-- START Records supplied --
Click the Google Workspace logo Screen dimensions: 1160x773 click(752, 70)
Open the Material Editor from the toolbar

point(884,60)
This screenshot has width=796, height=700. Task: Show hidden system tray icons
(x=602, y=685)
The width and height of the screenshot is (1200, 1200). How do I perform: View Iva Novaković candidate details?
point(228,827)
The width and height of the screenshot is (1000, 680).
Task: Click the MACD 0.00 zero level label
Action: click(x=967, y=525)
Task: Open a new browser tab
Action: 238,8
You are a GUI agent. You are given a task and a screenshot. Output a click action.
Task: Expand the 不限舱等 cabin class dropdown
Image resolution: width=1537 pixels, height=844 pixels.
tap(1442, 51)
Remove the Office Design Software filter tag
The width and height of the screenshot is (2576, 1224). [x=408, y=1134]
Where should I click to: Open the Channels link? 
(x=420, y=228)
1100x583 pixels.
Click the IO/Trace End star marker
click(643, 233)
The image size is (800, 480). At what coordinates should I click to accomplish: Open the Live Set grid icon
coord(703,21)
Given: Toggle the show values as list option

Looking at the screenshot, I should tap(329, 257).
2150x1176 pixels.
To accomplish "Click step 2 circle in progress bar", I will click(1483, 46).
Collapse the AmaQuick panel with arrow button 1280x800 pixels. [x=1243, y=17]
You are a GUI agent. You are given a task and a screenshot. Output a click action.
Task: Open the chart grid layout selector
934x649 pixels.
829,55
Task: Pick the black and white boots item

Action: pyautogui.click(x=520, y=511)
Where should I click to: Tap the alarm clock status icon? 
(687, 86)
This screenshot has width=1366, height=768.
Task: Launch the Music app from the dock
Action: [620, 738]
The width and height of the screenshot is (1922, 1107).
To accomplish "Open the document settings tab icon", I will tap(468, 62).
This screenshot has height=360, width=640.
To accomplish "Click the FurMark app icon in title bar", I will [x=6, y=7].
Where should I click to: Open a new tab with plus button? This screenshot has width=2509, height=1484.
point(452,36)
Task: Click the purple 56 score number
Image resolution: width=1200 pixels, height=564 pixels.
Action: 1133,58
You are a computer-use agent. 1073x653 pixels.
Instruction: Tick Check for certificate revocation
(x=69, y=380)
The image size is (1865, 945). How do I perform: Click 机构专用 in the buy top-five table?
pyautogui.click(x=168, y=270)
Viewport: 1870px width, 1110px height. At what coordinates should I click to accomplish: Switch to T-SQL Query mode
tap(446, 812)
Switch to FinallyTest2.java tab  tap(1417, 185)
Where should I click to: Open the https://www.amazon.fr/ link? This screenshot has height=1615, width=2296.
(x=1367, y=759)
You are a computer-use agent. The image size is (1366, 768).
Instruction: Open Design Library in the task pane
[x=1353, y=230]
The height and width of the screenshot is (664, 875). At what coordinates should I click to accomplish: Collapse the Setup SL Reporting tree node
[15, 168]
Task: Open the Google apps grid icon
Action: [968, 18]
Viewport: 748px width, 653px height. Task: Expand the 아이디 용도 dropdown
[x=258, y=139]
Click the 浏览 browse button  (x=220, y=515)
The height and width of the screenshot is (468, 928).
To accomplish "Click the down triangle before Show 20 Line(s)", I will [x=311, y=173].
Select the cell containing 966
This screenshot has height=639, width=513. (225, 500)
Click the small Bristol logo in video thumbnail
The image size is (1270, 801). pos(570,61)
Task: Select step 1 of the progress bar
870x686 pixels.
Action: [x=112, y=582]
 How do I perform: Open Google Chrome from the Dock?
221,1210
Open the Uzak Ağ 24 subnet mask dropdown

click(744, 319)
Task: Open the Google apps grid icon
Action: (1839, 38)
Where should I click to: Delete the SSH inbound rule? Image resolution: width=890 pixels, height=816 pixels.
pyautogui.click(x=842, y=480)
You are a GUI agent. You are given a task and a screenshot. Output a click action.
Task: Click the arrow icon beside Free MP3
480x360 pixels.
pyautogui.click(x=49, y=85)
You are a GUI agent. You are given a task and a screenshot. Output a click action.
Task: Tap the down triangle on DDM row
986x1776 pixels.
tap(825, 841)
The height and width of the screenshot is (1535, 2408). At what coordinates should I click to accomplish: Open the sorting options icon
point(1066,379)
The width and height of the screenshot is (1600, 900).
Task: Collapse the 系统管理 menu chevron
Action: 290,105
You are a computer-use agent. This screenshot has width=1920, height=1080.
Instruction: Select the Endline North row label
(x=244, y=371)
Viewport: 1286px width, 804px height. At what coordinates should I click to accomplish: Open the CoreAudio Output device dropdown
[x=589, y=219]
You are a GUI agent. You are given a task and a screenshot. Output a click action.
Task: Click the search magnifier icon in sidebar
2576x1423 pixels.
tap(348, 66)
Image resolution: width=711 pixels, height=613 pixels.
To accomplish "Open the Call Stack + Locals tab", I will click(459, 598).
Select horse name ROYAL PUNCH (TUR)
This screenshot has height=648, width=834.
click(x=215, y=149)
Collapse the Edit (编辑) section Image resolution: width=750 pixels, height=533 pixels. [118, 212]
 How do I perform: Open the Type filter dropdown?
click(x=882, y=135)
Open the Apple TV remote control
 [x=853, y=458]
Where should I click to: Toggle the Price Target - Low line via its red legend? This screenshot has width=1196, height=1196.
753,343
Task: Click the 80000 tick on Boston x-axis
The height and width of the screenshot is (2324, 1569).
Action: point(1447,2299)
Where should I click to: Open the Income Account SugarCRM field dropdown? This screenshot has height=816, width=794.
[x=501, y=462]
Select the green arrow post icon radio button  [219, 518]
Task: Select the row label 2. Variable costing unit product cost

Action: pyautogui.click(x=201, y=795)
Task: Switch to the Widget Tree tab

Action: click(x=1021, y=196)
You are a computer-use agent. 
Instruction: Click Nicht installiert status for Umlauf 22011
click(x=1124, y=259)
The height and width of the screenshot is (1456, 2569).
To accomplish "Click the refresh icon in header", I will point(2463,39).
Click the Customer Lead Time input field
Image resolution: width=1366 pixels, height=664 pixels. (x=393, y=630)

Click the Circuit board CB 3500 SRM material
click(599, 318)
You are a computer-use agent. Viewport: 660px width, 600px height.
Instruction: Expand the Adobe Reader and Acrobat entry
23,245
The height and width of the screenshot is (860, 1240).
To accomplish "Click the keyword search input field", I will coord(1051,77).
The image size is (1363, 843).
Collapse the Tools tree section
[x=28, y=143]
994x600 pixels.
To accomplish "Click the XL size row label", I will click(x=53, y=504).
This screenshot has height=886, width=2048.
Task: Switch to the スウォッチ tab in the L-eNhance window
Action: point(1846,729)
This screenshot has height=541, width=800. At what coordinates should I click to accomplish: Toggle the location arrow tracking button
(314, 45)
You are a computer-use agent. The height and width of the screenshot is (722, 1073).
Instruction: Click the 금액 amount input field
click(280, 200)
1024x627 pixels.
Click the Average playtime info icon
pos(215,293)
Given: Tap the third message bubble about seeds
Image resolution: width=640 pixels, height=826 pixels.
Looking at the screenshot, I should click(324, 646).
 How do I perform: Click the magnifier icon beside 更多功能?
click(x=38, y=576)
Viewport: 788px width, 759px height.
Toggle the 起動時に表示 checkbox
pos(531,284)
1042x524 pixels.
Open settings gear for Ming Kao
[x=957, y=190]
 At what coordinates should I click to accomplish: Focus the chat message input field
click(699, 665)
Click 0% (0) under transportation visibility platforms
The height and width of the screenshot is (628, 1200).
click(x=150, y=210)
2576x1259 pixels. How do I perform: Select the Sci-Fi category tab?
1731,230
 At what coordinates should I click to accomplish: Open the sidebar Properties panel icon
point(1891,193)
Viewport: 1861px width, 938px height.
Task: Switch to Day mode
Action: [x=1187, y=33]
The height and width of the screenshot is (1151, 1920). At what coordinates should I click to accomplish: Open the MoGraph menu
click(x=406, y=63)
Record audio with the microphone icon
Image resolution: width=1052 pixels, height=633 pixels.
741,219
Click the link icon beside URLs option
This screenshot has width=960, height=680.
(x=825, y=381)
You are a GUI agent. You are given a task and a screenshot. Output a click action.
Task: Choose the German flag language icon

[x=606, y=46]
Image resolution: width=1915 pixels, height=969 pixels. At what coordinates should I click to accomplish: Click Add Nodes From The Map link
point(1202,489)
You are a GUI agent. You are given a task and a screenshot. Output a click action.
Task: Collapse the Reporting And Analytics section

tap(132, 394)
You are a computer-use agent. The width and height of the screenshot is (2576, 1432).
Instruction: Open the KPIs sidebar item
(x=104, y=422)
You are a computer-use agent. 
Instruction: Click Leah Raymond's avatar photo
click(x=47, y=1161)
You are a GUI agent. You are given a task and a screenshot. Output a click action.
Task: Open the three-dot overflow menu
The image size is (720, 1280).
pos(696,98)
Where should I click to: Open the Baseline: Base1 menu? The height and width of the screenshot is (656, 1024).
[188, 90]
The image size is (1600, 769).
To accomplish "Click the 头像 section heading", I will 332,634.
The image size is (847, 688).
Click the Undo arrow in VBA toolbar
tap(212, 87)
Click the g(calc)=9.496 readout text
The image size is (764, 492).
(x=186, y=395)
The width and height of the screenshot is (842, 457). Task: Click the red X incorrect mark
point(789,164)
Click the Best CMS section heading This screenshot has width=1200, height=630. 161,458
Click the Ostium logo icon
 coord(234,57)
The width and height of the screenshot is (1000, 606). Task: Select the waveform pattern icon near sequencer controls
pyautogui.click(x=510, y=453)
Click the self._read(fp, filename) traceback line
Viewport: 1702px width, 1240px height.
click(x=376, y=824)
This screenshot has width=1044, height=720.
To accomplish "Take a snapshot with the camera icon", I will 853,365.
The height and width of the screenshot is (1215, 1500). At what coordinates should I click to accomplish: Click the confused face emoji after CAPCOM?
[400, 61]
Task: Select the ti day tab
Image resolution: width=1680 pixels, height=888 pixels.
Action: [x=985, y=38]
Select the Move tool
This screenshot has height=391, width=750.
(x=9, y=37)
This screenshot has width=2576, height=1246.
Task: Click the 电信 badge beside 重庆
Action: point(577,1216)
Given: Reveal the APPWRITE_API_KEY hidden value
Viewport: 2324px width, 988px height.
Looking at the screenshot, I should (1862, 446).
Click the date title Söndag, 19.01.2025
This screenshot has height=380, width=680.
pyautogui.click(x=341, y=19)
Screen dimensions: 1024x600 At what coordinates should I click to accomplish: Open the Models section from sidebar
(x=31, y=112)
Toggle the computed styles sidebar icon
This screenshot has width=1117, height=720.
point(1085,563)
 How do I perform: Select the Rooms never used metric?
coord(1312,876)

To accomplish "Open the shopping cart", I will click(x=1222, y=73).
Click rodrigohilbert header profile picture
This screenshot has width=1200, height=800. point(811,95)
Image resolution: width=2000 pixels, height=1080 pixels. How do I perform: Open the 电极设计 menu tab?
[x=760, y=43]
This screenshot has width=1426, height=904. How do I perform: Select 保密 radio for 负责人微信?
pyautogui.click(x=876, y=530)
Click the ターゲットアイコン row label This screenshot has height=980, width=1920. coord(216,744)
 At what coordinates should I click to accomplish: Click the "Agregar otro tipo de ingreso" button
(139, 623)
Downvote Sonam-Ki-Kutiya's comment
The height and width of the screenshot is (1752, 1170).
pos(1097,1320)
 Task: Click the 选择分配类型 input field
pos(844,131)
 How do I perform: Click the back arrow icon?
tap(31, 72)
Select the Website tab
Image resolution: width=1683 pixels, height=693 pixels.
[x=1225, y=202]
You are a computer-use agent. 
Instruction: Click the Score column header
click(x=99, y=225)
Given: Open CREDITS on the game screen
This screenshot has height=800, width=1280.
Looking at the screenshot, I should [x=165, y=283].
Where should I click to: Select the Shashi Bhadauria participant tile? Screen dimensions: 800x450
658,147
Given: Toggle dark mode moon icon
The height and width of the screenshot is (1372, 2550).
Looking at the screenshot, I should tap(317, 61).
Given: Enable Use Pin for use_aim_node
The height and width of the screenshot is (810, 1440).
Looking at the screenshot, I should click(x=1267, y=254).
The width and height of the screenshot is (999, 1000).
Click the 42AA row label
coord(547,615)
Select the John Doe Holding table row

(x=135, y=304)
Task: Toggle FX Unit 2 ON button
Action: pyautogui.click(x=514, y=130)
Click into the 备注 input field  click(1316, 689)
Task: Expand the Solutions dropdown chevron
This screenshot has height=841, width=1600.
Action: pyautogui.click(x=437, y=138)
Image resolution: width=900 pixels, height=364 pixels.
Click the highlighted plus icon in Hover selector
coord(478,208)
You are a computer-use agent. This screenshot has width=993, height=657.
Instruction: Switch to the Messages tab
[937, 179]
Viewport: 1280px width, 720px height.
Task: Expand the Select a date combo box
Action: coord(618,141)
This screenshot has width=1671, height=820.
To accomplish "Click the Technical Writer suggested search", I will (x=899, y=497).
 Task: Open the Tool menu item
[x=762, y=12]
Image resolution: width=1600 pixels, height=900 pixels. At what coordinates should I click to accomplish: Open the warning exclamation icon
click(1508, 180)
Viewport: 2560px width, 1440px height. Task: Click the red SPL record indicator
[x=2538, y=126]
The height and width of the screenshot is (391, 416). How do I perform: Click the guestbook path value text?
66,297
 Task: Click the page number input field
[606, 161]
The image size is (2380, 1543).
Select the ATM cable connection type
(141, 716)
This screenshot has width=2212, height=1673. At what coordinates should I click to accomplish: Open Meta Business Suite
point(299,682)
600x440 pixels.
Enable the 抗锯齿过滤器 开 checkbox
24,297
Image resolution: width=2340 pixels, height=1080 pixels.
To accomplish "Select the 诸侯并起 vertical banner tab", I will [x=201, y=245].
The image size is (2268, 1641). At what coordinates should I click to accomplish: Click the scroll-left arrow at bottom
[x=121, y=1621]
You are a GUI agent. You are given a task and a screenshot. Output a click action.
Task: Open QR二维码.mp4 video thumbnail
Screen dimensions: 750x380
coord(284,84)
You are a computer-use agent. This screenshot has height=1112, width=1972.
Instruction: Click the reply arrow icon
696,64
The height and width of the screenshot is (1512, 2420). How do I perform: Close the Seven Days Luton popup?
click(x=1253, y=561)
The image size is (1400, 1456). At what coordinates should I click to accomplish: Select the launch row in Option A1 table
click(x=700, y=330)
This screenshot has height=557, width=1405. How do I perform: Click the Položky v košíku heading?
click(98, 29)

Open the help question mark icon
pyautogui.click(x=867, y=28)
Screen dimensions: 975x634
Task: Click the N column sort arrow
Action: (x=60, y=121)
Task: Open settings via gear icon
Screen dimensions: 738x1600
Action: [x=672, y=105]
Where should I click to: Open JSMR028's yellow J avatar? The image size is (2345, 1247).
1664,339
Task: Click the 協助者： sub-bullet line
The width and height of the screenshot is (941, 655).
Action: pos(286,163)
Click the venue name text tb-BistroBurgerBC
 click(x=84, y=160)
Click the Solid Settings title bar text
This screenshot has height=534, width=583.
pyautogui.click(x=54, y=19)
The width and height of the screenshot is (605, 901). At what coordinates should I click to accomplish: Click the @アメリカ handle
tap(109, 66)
-- END Records supplied --
The task - In the records, from the line with "Image resolution: width=1600" up to and including the line with "pyautogui.click(x=54, y=19)", swap "At what coordinates should I click to accomplish" for "Which point should I click to accomplish" and write those lines out again with nothing else changed.

Solution to this problem -
Image resolution: width=1600 pixels, height=900 pixels. Which point should I click to accomplish: Open the warning exclamation icon
click(1508, 180)
Viewport: 2560px width, 1440px height. Task: Click the red SPL record indicator
[x=2538, y=126]
The height and width of the screenshot is (391, 416). How do I perform: Click the guestbook path value text?
66,297
 Task: Click the page number input field
[606, 161]
The image size is (2380, 1543).
Select the ATM cable connection type
(141, 716)
This screenshot has width=2212, height=1673. Which point should I click to accomplish: Open Meta Business Suite
point(299,682)
600x440 pixels.
Enable the 抗锯齿过滤器 开 checkbox
24,297
Image resolution: width=2340 pixels, height=1080 pixels.
To accomplish "Select the 诸侯并起 vertical banner tab", I will [x=201, y=245].
The image size is (2268, 1641). Which point should I click to accomplish: Click the scroll-left arrow at bottom
[x=121, y=1621]
You are a GUI agent. You are given a task and a screenshot. Output a click action.
Task: Open QR二维码.mp4 video thumbnail
Screen dimensions: 750x380
coord(284,84)
You are a computer-use agent. This screenshot has height=1112, width=1972.
Instruction: Click the reply arrow icon
696,64
The height and width of the screenshot is (1512, 2420). How do I perform: Close the Seven Days Luton popup?
click(x=1253, y=561)
The image size is (1400, 1456). Which point should I click to accomplish: Select the launch row in Option A1 table
click(x=700, y=330)
This screenshot has height=557, width=1405. How do I perform: Click the Položky v košíku heading?
click(98, 29)

Open the help question mark icon
pyautogui.click(x=867, y=28)
Screen dimensions: 975x634
Task: Click the N column sort arrow
Action: (x=60, y=121)
Task: Open settings via gear icon
Screen dimensions: 738x1600
Action: [x=672, y=105]
Where should I click to: Open JSMR028's yellow J avatar? The image size is (2345, 1247).
1664,339
Task: Click the 協助者： sub-bullet line
The width and height of the screenshot is (941, 655).
Action: pos(286,163)
Click the venue name text tb-BistroBurgerBC
 click(x=84, y=160)
Click the Solid Settings title bar text
This screenshot has height=534, width=583.
pyautogui.click(x=54, y=19)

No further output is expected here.